Colvera for Detection of Disease Recurrence

Colorectal Adenocarcinoma Clinical Trial

NOVA

Official title:
Evaluation of the Performance of the Clinical Genomics Colvera Test in the Detection of Disease Recurrence in Patients Diagnosed With Colorectal Cancer- "NOVA"

Clinical Trial Details — Status: Completed

Administrative data
NCT number NCT03706235
Other study ID # CG001
Secondary ID
Status Completed
Phase
First received
Last updated
Start date February 1, 2018
Est. completion date April 29, 2020

Study information
Verified date July 2020
Source Clinical Genomics Pathology
Contact n/a
Is FDA regulated No
Health authority
Study type Observational

Clinical Trial Summary

To compare the sensitivity and specificity estimates of Colvera with that of a commercially available CEA test for detection of recurrent disease in CRC subjects who are undergoing surveillance for recurrence.

Description:

This is an observational, prospective comparison study, where blood is collected for assay of methylated BCAT1 and IKZF1 DNA and CEA, from subjects who have undergone curative treatment for primary CRC of stages II and III (AJCC) and who are in remission and scheduled for follow-up radiological imaging as part of their surveillance program for recurrence. Participation is for one visit only as part of each subject's surveillance-monitoring schedule. Two K2-EDTA blood tubes and two PAXgene™ tubes will be collected Any evidence of methylated BCAT1 and/or IKZF1 DNA in blood represents a Colvera "positive" result. CEA levels of 5ug/L or higher will represent a "positive" result. Sensitivity and specificity of the Colvera and CEA test will be estimated and compared in a paired fashion in each case where recurrence status has been investigated and determined by the site clinical management team. Blood testing shall be performed and analyzed by qualified staff blinded to clinical status. This is a cross-sectional observational non-significant risk study, and test results will not be used for clinical management, i.e. there will be no interventions in subjects consenting to participate in this Research Study.
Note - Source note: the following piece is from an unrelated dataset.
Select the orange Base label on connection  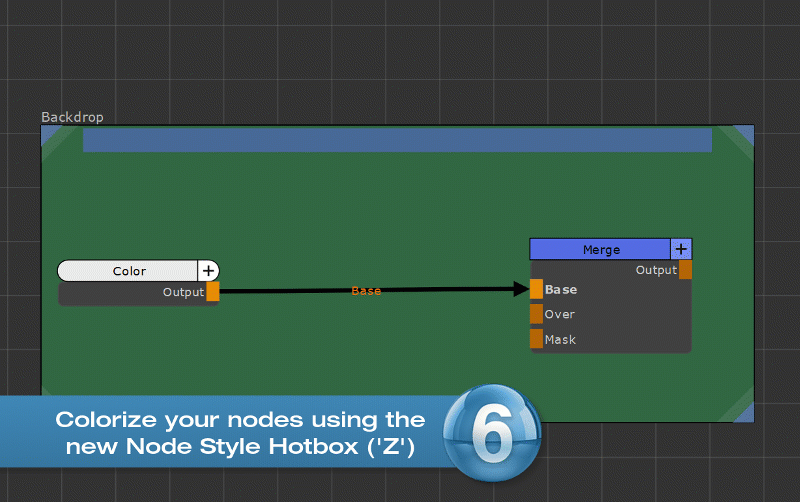(x=366, y=291)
Recruitment information / eligibility
Status Completed
Enrollment 488
Est. completion date April 29, 2020
Est. primary completion date August 16, 2019
Accepts healthy volunteers No
Gender All
Age group 18 Years and older
Eligibility Inclusion Criteria:

1. Subject is 18 years or older, and capable and willing to provide informed consent.
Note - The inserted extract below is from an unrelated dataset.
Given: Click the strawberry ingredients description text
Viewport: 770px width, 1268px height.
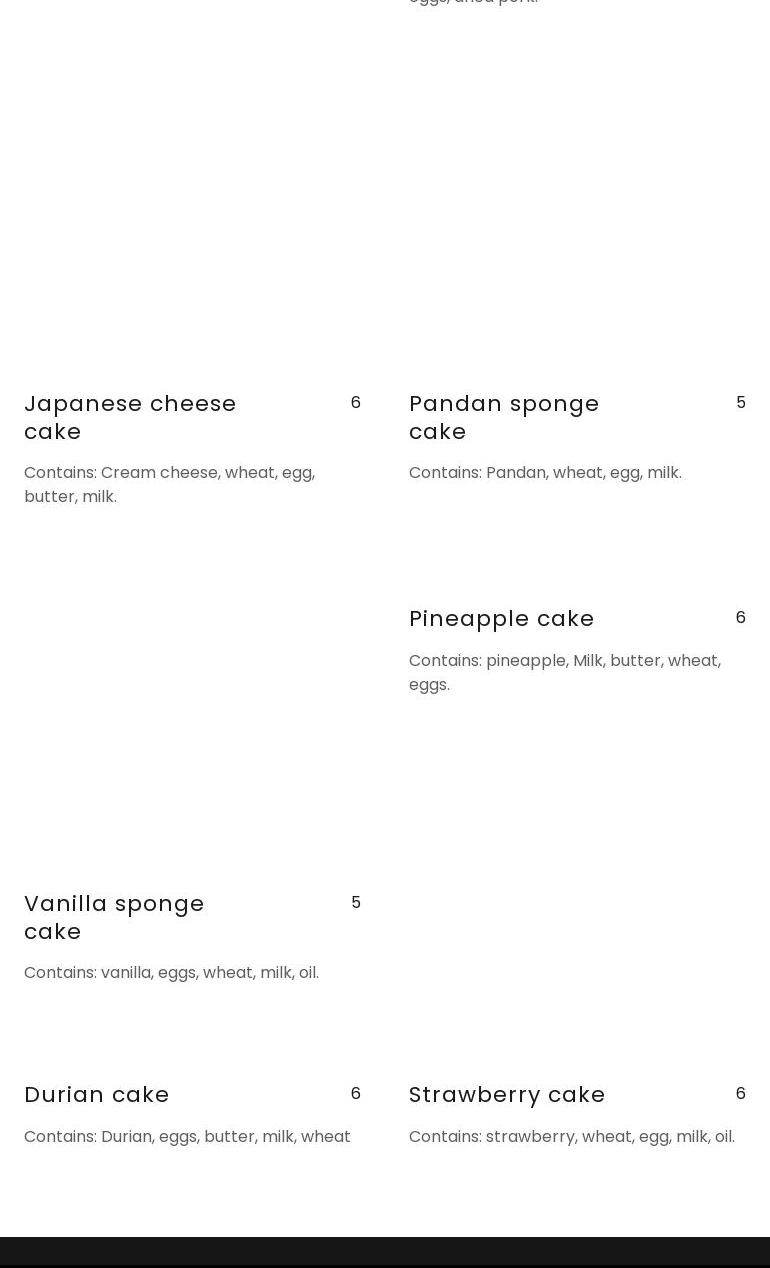Looking at the screenshot, I should 571,1136.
2. Subject has undergone curative treatment for primary CRC of stages II and III (AJCC).

3. Subject has no clinical evidence of disease (NED) (after initial treatment)

4. Subject has concluded course of initial treatment for primary CRC (i.e. end of surgery, chemotherapy and/or radiotherapy)

5. Subject is willing/able to provide a blood sample

Exclusion Criteria:

1. Subject has evidence of residual disease.

2. Subject has other organ cancer at the time of recruitment.

3. Subject has prior history of recurrent CRC.

4. Subject has concurrent serious non-neoplastic illness that makes enrollment impractical or clinically inappropriate.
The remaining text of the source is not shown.